Analyze how confidence changes across generations.

In [None]:
def analyze_confidence(generation, data_loader):
    """Analyze model confidence."""
    model = create_model()
    ckpt_manager.load_generation(generation, model)
    model.eval()
    model.to(device)
    
    confidences = []
    correct_confidences = []
    incorrect_confidences = []
    
    with torch.no_grad():
        for inputs, labels in data_loader:
            inputs, labels = inputs.to(device), labels.to(device)
            outputs = model(inputs)
            probs = torch.softmax(outputs, dim=1)
            max_probs, predictions = probs.max(dim=1)
            
            confidences.extend(max_probs.cpu().numpy())
            
            correct_mask = predictions == labels
            correct_confidences.extend(max_probs[correct_mask].cpu().numpy())
            incorrect_confidences.extend(max_probs[~correct_mask].cpu().numpy())
    
    return {
        'all': np.array(confidences),
        'correct': np.array(correct_confidences),
        'incorrect': np.array(incorrect_confidences),
    }

# Analyze confidence for each generation
num_gens = len(lineage['generations'])
fig, axes = plt.subplots(1, num_gens, figsize=(5*num_gens, 4))

if num_gens == 1:
    axes = [axes]

for gen in range(num_gens):
    conf = analyze_confidence(gen, val_loader)
    
    axes[gen].hist(conf['correct'], bins=30, alpha=0.7, label='Correct', color='green')
    axes[gen].hist(conf['incorrect'], bins=30, alpha=0.7, label='Incorrect', color='red')
    axes[gen].set_xlabel('Confidence')
    axes[gen].set_ylabel('Count')
    axes[gen].set_title(f'Generation {gen}')
    axes[gen].legend()
    
    print(f"Gen {gen}: Mean confidence = {conf['all'].mean():.3f}")

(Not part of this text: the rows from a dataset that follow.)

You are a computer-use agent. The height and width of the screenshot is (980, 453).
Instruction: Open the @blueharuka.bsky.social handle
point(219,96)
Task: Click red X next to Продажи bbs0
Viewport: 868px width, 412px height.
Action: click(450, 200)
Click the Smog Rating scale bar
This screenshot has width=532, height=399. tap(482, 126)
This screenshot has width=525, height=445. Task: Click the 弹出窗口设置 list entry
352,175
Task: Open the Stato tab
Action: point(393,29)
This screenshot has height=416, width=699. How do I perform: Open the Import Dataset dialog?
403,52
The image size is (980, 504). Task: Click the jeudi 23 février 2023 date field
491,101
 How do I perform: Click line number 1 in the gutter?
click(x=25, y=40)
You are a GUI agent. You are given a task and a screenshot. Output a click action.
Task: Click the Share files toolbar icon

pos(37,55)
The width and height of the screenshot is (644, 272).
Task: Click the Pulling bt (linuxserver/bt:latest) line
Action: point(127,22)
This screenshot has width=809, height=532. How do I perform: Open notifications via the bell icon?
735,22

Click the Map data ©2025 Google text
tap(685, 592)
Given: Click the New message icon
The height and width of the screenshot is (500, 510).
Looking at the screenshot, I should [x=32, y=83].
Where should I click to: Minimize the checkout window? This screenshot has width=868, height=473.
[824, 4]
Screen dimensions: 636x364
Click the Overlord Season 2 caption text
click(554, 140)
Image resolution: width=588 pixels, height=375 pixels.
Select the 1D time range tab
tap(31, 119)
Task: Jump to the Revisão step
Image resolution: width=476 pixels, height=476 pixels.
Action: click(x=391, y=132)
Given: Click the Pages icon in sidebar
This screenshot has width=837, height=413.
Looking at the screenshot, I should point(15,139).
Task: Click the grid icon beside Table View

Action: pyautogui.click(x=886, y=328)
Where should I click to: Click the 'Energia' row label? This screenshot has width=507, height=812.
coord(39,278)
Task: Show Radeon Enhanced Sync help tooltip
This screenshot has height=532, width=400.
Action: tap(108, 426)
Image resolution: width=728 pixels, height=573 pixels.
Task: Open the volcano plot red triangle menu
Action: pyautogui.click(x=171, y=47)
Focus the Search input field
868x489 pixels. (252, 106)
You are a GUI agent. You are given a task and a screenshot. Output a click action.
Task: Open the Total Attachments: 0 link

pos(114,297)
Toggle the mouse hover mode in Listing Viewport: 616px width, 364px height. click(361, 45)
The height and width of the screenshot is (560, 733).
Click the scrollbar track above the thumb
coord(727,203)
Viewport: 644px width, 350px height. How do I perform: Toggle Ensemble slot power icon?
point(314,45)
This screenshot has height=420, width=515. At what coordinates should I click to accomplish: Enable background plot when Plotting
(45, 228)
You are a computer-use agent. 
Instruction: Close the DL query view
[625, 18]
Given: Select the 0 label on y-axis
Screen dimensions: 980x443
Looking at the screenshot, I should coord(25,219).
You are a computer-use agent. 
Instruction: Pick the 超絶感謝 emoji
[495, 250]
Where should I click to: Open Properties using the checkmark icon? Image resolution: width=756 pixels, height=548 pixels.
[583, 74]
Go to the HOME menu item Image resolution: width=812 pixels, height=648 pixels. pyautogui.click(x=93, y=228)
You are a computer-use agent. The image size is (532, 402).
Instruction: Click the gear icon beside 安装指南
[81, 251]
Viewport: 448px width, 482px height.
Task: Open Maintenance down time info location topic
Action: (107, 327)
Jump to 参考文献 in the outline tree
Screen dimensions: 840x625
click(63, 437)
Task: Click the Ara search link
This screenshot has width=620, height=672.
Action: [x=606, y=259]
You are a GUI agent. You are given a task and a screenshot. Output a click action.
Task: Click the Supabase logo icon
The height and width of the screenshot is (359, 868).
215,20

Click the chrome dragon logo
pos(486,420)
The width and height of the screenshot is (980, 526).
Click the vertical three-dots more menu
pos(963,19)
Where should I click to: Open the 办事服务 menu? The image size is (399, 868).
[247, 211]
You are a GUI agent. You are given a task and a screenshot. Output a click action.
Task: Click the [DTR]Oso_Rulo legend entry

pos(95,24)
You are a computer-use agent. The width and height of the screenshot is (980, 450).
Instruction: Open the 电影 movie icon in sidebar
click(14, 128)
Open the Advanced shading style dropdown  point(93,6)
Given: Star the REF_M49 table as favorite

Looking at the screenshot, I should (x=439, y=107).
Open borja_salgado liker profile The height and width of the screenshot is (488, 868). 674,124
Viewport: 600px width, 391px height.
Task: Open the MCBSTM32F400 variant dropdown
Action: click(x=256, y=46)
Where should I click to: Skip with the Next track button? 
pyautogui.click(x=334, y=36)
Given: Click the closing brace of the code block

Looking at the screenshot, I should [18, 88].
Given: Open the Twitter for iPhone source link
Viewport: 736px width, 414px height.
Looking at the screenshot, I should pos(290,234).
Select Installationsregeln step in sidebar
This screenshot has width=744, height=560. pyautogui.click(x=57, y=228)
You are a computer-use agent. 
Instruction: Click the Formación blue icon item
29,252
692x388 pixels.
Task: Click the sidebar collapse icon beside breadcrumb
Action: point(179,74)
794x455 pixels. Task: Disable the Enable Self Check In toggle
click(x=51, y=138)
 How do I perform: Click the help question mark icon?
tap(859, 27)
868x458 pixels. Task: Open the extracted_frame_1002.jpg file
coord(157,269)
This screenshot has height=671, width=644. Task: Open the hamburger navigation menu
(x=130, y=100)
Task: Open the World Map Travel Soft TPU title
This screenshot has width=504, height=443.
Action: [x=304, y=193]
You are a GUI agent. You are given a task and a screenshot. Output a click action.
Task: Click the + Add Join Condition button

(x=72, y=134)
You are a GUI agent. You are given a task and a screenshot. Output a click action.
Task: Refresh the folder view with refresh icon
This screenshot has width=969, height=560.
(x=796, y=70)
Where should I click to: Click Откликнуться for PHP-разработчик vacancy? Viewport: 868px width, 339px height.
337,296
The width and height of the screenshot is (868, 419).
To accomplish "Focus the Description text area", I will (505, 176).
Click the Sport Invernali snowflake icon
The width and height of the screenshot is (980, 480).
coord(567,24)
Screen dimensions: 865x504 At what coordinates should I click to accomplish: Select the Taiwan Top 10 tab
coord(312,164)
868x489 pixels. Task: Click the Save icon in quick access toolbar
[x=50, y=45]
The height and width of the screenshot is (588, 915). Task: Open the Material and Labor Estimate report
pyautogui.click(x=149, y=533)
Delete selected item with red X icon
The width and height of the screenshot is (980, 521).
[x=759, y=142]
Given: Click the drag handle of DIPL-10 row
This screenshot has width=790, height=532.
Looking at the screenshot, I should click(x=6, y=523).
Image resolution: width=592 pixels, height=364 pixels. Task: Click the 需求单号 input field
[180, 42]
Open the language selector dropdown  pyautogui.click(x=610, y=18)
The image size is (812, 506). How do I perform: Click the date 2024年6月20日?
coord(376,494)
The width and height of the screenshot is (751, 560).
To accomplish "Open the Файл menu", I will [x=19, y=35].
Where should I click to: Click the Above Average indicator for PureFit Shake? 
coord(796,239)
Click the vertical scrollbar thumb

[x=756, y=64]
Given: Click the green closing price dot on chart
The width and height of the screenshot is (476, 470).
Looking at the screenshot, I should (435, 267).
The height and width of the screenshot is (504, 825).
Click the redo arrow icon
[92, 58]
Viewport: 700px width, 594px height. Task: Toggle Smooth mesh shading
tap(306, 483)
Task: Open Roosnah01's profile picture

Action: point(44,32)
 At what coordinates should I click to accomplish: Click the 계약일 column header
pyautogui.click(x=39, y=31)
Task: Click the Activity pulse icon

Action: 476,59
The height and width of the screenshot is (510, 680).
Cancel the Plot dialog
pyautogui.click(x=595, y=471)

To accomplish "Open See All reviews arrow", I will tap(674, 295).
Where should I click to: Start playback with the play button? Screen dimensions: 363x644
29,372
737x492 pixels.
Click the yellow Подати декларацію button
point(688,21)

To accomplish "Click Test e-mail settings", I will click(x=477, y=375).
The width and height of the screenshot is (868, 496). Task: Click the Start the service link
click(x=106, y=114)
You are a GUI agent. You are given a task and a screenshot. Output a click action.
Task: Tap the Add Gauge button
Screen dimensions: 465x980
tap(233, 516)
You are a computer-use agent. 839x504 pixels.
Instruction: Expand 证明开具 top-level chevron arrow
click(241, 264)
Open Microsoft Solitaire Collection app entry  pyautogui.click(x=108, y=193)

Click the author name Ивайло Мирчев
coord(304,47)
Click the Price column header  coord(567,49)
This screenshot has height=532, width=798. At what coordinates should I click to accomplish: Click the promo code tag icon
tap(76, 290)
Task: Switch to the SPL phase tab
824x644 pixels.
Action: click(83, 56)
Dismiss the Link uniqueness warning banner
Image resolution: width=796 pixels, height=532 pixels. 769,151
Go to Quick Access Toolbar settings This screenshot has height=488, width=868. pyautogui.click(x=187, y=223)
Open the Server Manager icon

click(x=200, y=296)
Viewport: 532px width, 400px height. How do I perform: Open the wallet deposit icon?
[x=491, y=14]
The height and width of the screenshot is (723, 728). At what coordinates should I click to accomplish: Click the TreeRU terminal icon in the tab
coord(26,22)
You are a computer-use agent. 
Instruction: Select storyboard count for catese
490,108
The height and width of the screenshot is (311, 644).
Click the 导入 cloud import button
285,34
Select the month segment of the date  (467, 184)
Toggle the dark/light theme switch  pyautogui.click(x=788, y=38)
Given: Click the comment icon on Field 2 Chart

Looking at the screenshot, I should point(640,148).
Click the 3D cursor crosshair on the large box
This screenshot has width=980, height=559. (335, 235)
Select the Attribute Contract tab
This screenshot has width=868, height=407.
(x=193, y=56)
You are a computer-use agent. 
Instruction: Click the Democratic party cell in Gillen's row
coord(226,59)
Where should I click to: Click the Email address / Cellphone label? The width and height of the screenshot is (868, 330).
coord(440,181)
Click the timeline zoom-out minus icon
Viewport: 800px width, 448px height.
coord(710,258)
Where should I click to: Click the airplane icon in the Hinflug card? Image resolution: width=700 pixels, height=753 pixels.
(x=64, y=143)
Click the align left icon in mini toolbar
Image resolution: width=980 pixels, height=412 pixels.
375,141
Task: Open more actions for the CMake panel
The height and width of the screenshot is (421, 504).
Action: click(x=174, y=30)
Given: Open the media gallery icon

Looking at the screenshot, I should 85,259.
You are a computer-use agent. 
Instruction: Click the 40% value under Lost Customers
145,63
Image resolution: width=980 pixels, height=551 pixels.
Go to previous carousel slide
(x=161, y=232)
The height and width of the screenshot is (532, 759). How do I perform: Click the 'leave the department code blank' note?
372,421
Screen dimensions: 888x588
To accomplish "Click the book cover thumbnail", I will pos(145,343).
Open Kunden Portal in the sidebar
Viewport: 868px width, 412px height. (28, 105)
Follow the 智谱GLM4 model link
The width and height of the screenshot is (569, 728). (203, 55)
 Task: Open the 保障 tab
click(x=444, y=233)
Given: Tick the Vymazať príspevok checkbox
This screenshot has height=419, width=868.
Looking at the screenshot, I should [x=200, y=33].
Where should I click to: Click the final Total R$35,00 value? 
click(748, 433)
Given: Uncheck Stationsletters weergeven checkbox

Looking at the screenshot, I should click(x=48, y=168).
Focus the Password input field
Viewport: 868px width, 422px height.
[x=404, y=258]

plt.suptitle('Confidence Distribution by Generation')
plt.tight_layout()
plt.show()

## 7. Feature Visualization

Visualize what the model learns at different layers.

In [None]:
# Get a batch of data
inputs, labels = next(iter(val_loader))
inputs = inputs[:16].to(device)  # Just 16 samples

# Load best generation
best_gen = summary['best_generation']
model = create_model()
ckpt_manager.load_generation(best_gen, model)
model.eval()
model.to(device)

# Extract features
with torch.no_grad():
    features = model.get_features(inputs)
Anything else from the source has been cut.